▶ **What is needed**
Below is a listing; retype exactly the lines between the one containing "Open the 4H timeframe selector" and the one containing "Switch to the SBR_0 tab", inclusive, minus the pictures.

▶ **Supplied material**
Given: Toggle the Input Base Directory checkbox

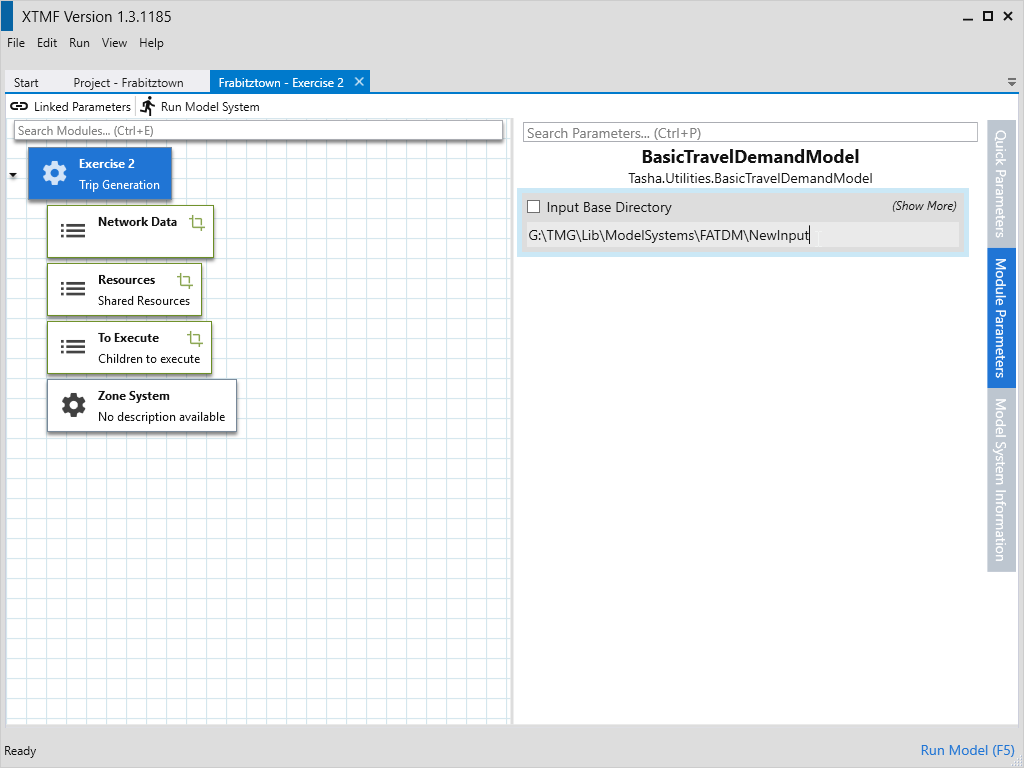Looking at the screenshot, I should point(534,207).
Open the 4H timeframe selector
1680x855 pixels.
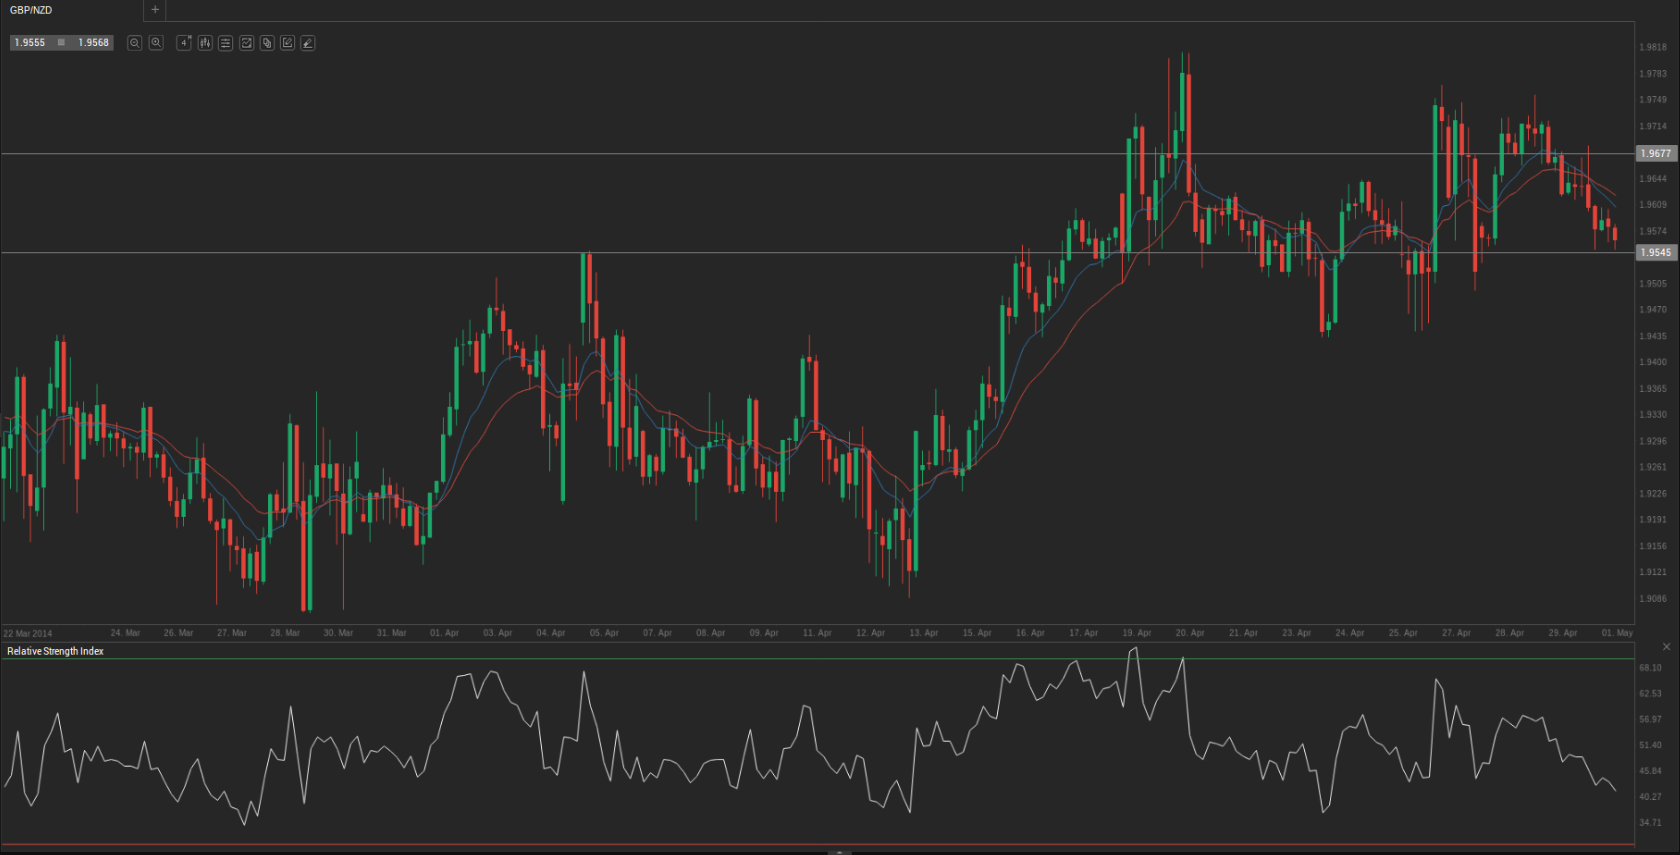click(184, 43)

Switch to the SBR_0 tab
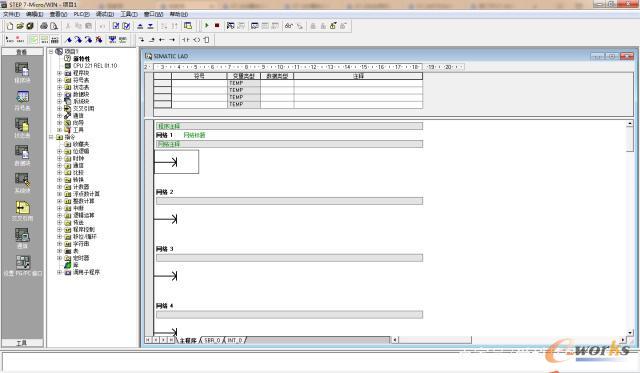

---

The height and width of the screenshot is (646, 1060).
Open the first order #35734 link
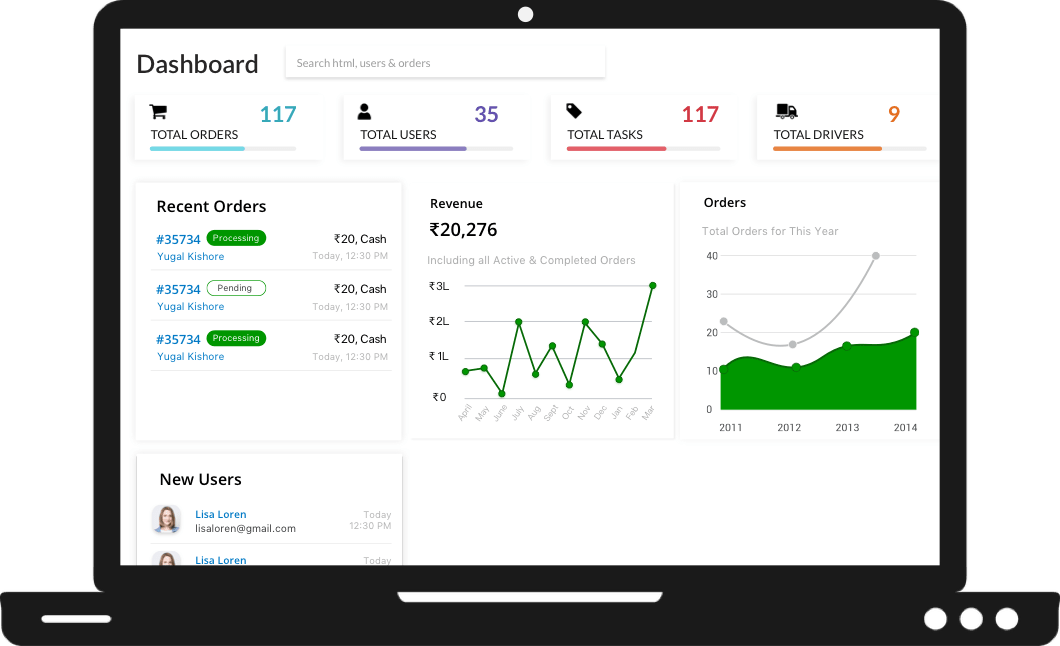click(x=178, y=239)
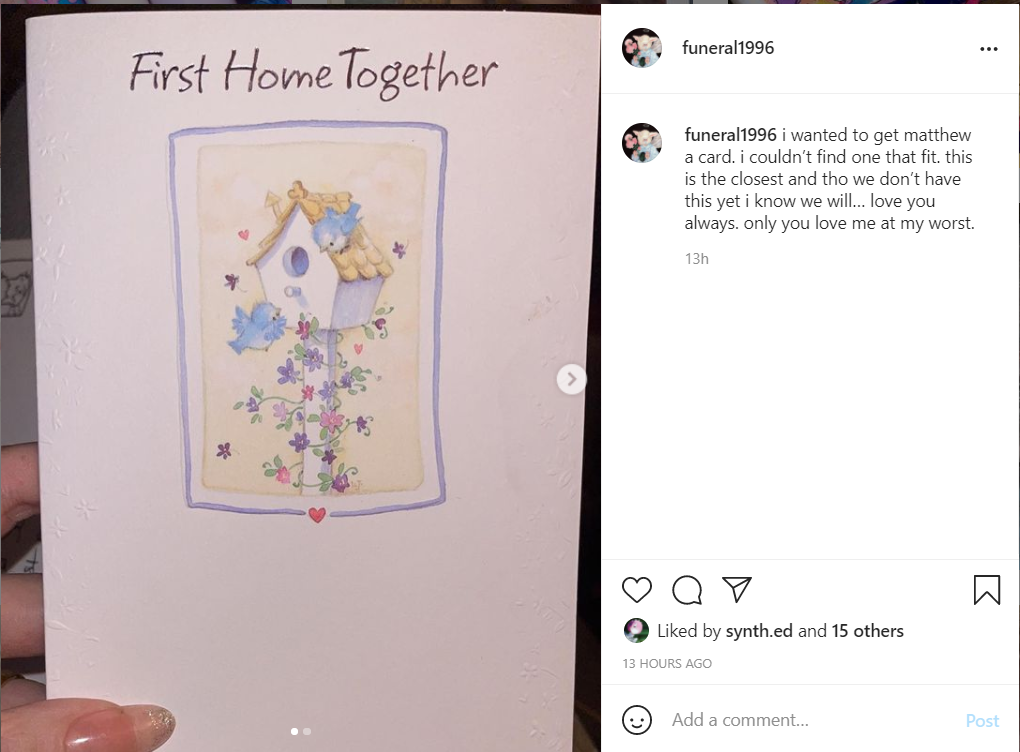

▶ **Written reply**
Open the 4H timeframe selector
1680x855 pixels.
click(184, 43)

Switch to the SBR_0 tab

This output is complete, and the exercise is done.